Gov. Kim Reynolds and the Department of Management’s Office of the Chief Information Officer announced Thursday that communities can propose areas across the state that the office should prioritize in the next Empower Rural Iowa broadband grant opportunity.
Those areas will become Broadband Intervention Zones. Providers who apply for grant funds to provide service within the zones may receive additional incentives and priority for funding.
“This is a first of its kind program and it relies directly on Iowa communities to inform the state where opportunities exist to expand broadband access,” Reynolds said in a news release. “Empowering local communities will help lay the foundation for future success and access to broadband statewide.”
Since 2018, the OCIO’s managed the grant program to boost broadband expansion in underserved areas of Iowa. The state has spent $352.9 million in state and federal funding through seven grant opportunities to bring broadband service to 109,126 homes, schools and businesses in Iowa. The total new broadband investment between public and private money is $791.2 million.
Previous OCIO broadband funding opportunities allowed broadband service provides to tell the state where they wanted to build, the department said. This time, local governments, school districts, consortia of political subdivisions, non-profit organizations representing communities and regional entities with an economic development or educational mission will apply.
Applicants will identify the geographic area they’re most concerned about with a mapping tool OCIO will make available Feb. 15. The Geographic Area of Concern will include addresses within that area that are eligible for broadband buildout.
Applicants may also explain to the state what community support is available, what community capital the community will offer, any barriers to installation that demonstrate why grant funding is crucial and how the buildout would improve work, education and health monitoring.
According to the Invitation to Qualify, the state will rank applications based on a Broadband Readiness Score comprised of seven factors: eligible service locations; geographic diversity; community characteristics; work, education and health monitoring; community support; community broadband capital; and barriers to broadband infrastructure installation.
Nearly half of the score relies on two factors, with each weighted at 24.14%: eligible service locations and community broadband capital.
Communities must identify the number of unserved and underserved locations. The number of unserved locations in the geographic area of concern will lend 75% of the points for the eligible service locations factor. The community broadband capital factor considers contributions, such as matching funds or access to community-owned infrastructure, that communities could offer communication service providers.

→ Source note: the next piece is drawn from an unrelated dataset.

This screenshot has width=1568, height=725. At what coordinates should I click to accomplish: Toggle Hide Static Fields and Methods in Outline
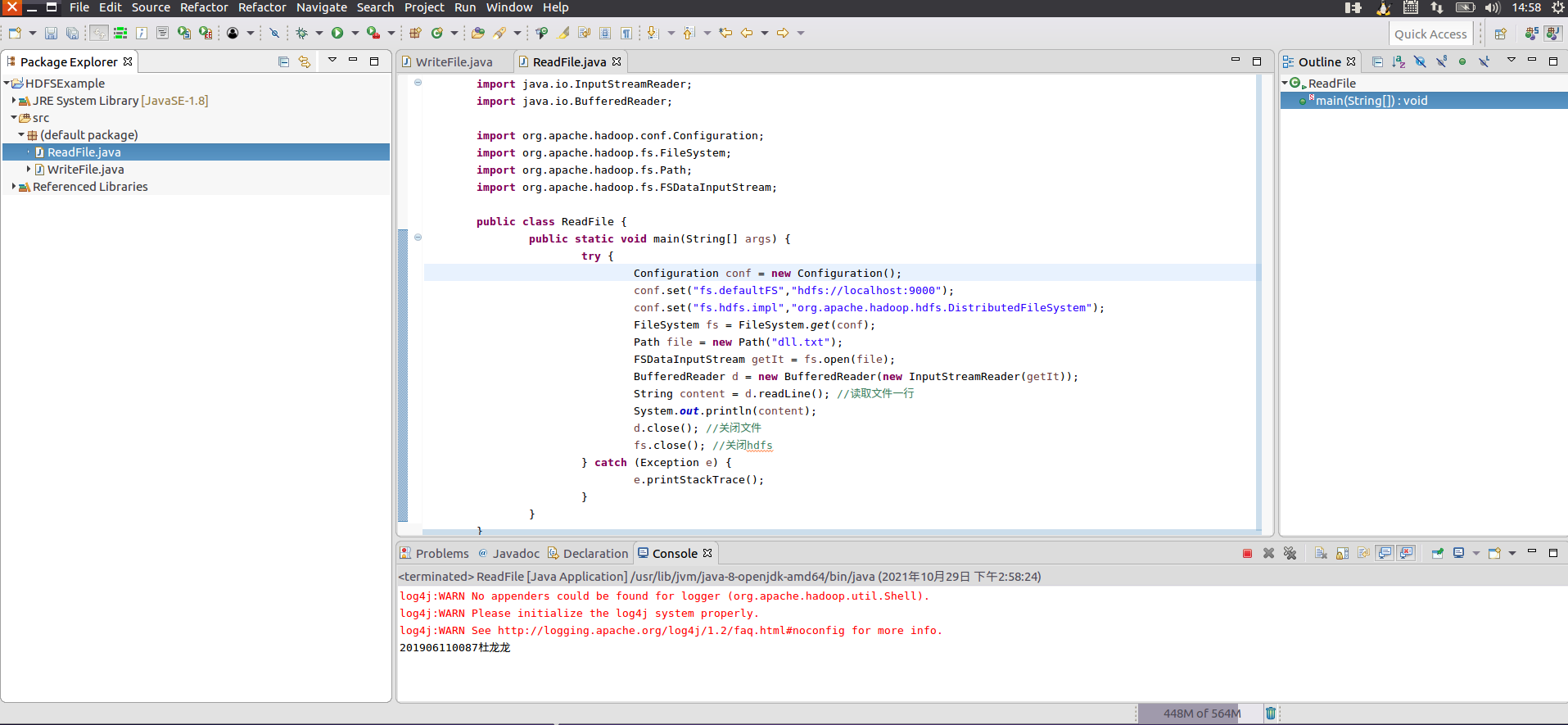click(x=1441, y=62)
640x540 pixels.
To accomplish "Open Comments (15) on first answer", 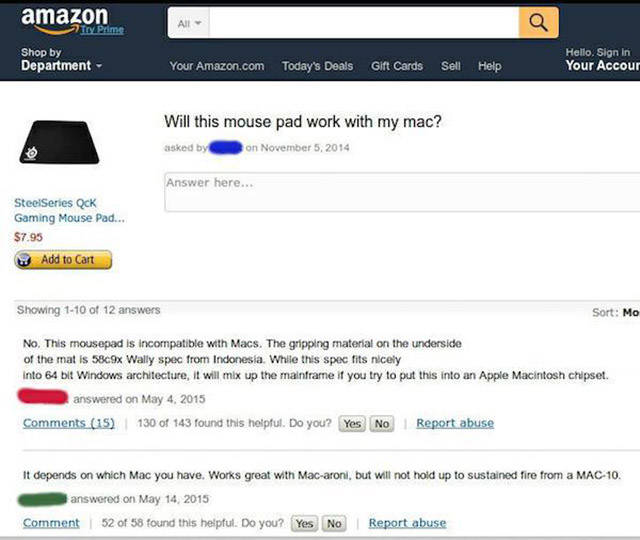I will tap(69, 423).
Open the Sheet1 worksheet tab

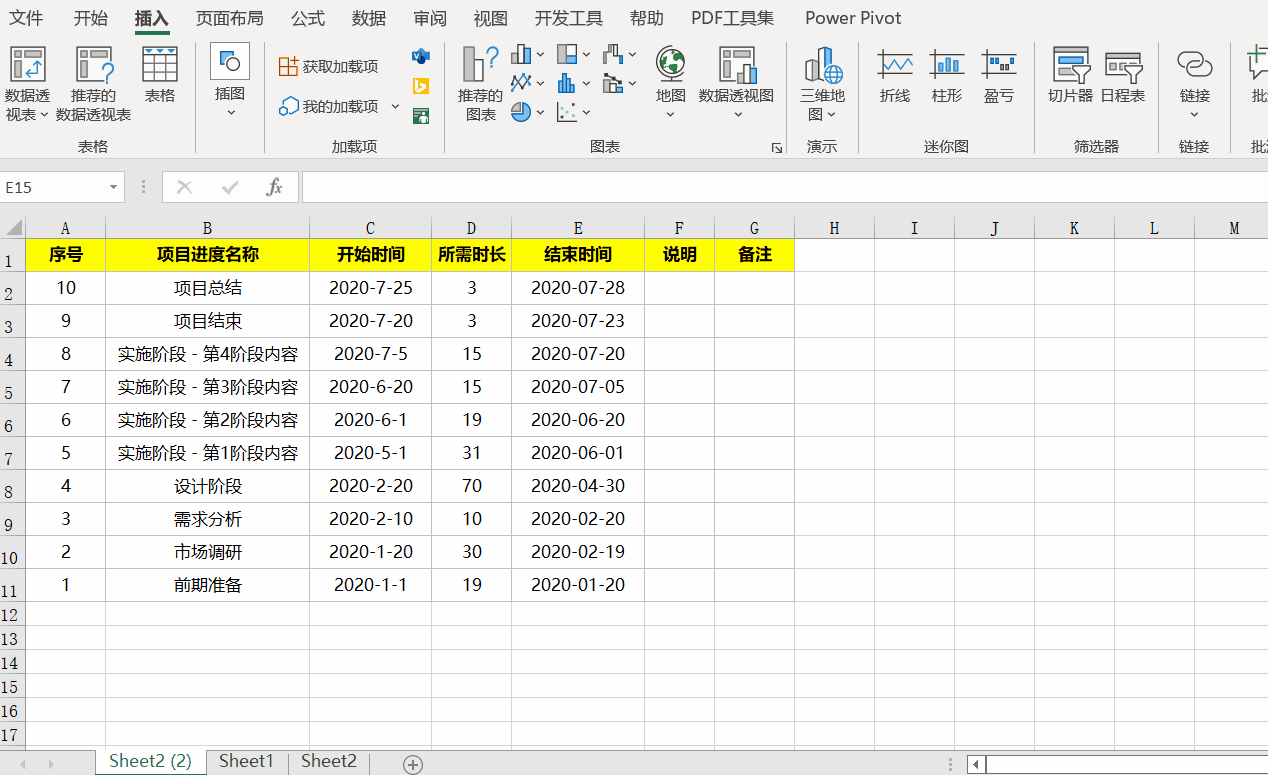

The office can reject applicants for 18 reasons, which include presenting a Geographic Area of Concern that’s greater than 200 square miles or that’s designed in a manner that’s not reasonably conducive to buildout. Disqualifying factors also include absence of eligible service locations, provision of misleading or inaccurate answers, limits on the office’s rights and unauthorized initiation of contact with an office employee or independent contractor.